On 13 April Judmann wrote: “Kindly be informed that the hospital management has decided to replace the locks of the rooms/flats which you are currently occupying. Be informed that by Friday 13 April the locks at your rooms will be replaced and you are therefore requested to contact the housemother to open your rooms/flats in order to remove your property. Sorry for any inconvenience caused.”
Another letter, dated 14 June and signed by T. Mukura, Chairperson of the Housing Committee at Katutura Hospital, titled “Final Notice for Eviction” notified one nurse that “numerous correspondences” were sent for “your dependent or lodgers to vacate, but in vain. The management has decided once again and finally that you have to remove your dependent, or lodger. Failure to adhere to this notice will result that the lock will be changed. You are therefore again given a period of grace up to Monday 18 June 2012 to remove your lodgers. Kindly take note that the locks will be changed by 19 June.”
The affected nurses feel that they are being discriminated against.
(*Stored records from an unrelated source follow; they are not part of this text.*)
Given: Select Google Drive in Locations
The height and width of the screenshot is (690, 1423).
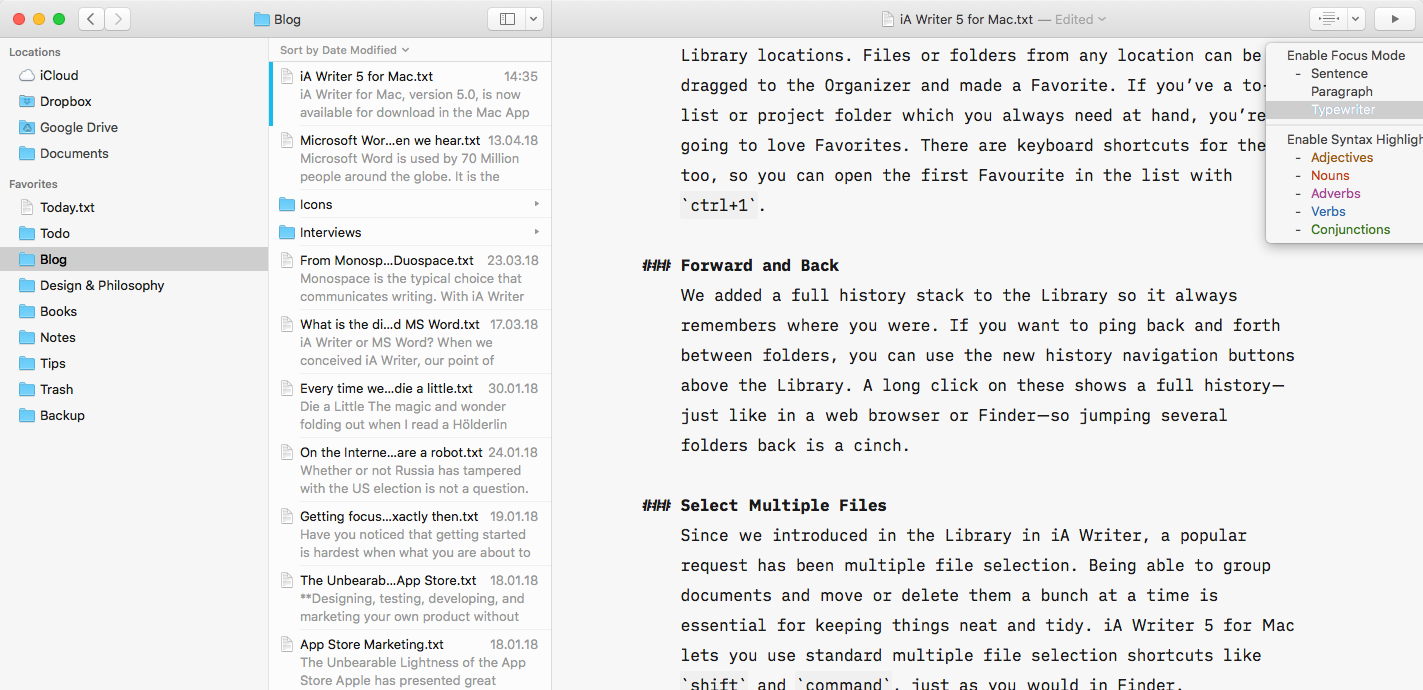Looking at the screenshot, I should click(78, 127).
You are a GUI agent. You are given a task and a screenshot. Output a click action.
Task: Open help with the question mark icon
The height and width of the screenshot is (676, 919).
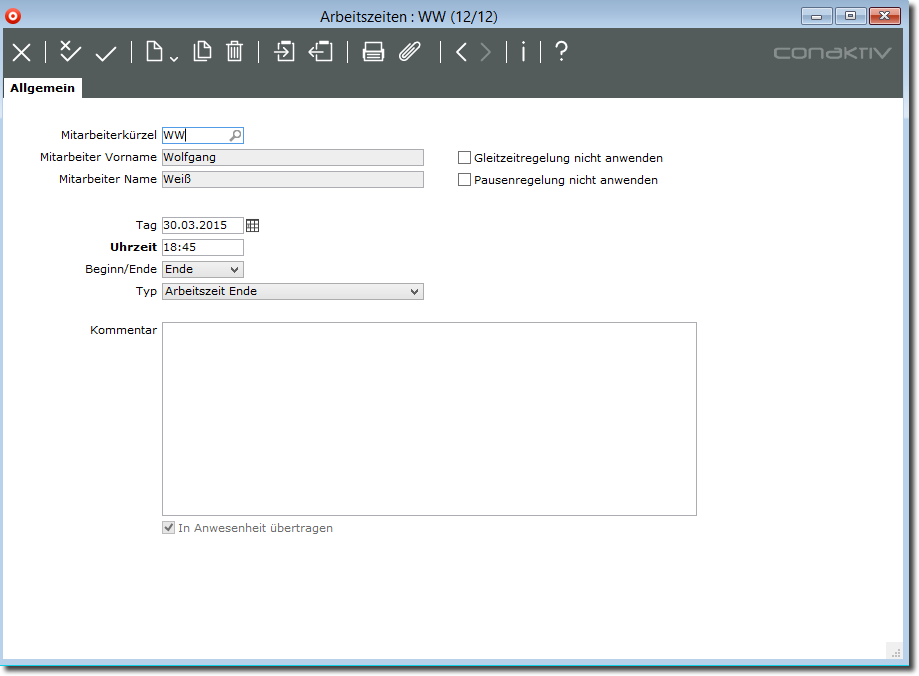(x=561, y=52)
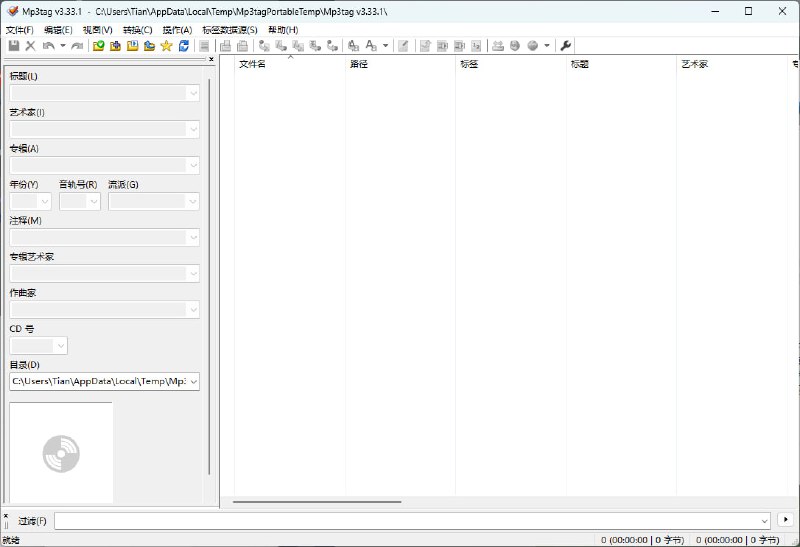800x547 pixels.
Task: Expand the 目录(D) directory dropdown
Action: [x=193, y=381]
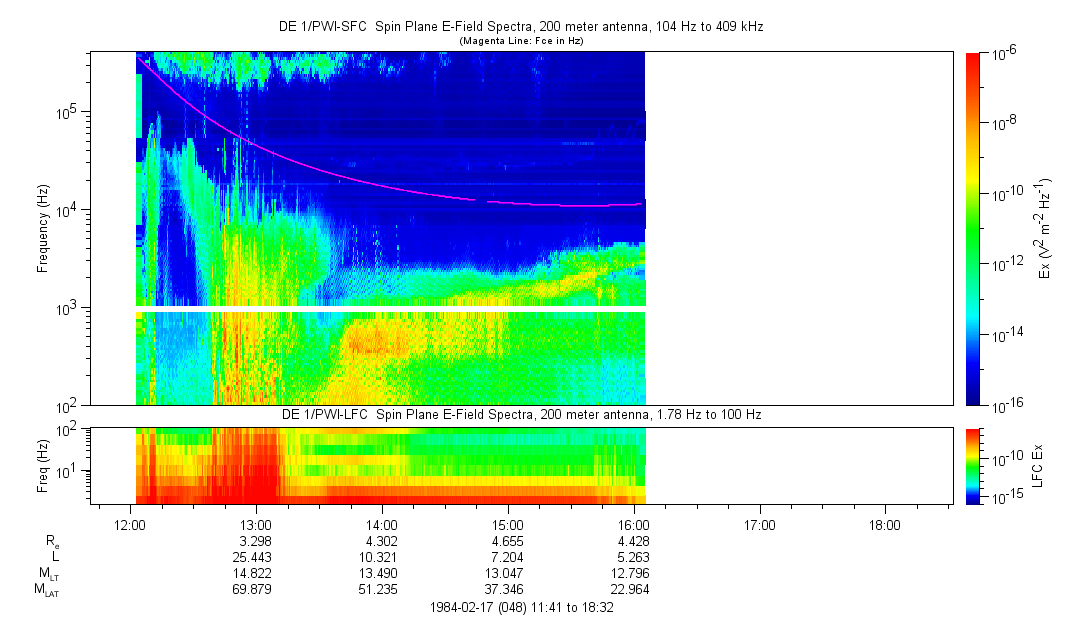
Task: Select the 18:00 time axis tick label
Action: pos(885,525)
Kenyan nurses who are breastfeeding, or have dependents, have been provided with two rooms, one for sleeping in and another for their nannies. The local nurses argue that their basic salary ranges from N$4 000 to N$6 000, plus N$400 for housing allowance and local banks are hesitant to give home-loans to low-income earners. The nurses propose that the Ministry should build one-room flats in Katutura for breast-feeding nurses.
“I am traumatised to the extent that whenever my name is called by house-mothers, I expect only to be informed about my eviction. I am now considering resigning and going to private hospitals or alternatively to apply for a transfer to my birth-place,” one worried nurse explained.
Chairperson of the Housing Committee, Mukura, told Informanté, “We are not allowed to speak to the media. You have to put your queries in writing, citing your complaints, and direct it to the Permanent Secretary.” The PS of the Ministry of Health and Social Services is Andrew Ndishishi.